Depois de alguns dias caminhando por suas ruas, minha impressão mudou completamente.
É uma cidade extremamente organizada, segura, limpa e muito fácil de explorar.
Mas o que mais me marcou foi a tranquilidade.
Mesmo sendo uma capital, Copenhague transmite uma sensação de calma difícil de explicar.
As pessoas caminham sem pressa. As bicicletas fazem parte da paisagem. Os parques estão sempre cheios de moradores aproveitando o dia.
E a cidade parece ter encontrado um equilíbrio entre modernidade, história e qualidade de vida.
Talvez por isso tenha sido um dos lugares onde mais gostei simplesmente de caminhar.
Sem um destino específico. Sem olhar o relógio. Apenas observando a cidade acontecer.

Está justamente nos pequenos momentos entre um passeio e outro.
Na caminhada sem rumo.
No café que aparece no meio do caminho.
No canal onde você resolve parar por alguns minutos.
E é exatamente nesses momentos que Copenhague conquista quem a visita.

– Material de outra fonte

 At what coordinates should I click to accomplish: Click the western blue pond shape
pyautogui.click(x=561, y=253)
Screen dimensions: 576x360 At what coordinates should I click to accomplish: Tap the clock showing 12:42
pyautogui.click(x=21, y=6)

Algumas dicas antes da viagem

Nem tudo são flores em Copenhague.
A cidade é maravilhosa, organizada e extremamente agradável para caminhar, mas também é uma das capitais mais caras que já visitei.
Então, já vá preparado psicologicamente — e financeiramente.
Separe um bom orçamento em coroas dinamarquesas (DKK), porque praticamente tudo custa mais do que estamos acostumados no Brasil.
Um simples café, uma garrafa de água ou um lanche rápido podem surpreender quando a conta chega.
A boa notícia é que praticamente todos os estabelecimentos aceitam cartão, inclusive para compras de valores muito baixos.
Outra opção interessante para quem quer economizar tempo durante os passeios é utilizar os patinetes elétricos, que estão espalhados por praticamente toda a cidade.
Eu acabei fazendo quase todos os deslocamentos a pé, mas vimos muitas pessoas utilizando os patinetes para percorrer distâncias um pouco maiores entre uma atração e outra.

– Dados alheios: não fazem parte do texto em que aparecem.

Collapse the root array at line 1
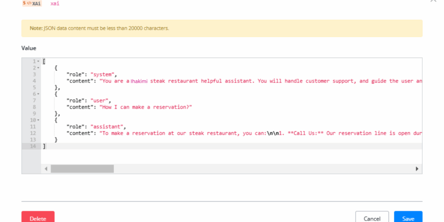 39,61
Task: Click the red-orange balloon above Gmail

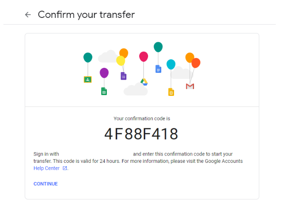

Uma das coisas que mais me encantou em Copenhague foi observar como os moradores vivem a cidade.
Durante os passeios pelos parques era muito comum encontrar famílias fazendo piqueniques, crianças brincando livremente e pais aproveitando o tempo ao ar livre com os filhos.
Outro detalhe que chama atenção é a quantidade de bicicletas. Elas realmente fazem parte da rotina dos dinamarqueses.
Mesmo em dias frios ou chuvosos, é impressionante ver as ciclovias completamente movimentadas, com pessoas indo para o trabalho, levando crianças para a escola ou simplesmente passeando pela cidade.

São esses pequenos momentos do cotidiano que acabam mostrando por que Copenhague aparece com tanta frequência entre as cidades com melhor qualidade de vida do mundo.

Onde me hospedei

Me hospedei no Tivoli Hotel, localizado bem próximo ao Tivoli Gardens.
Foi outro hotel que nos surpreendeu positivamente.
Os quartos são muito confortáveis e o café da manhã merece destaque. A variedade é enorme, com diversas opções de pães, frutas, pratos quentes, doces e bebidas, perfeito para começar um dia inteiro de passeios.
Independentemente da escolha, percebemos que Copenhague possui uma excelente estrutura hoteleira. A decisão acaba dependendo mais da região que você pretende explorar e do orçamento disponível.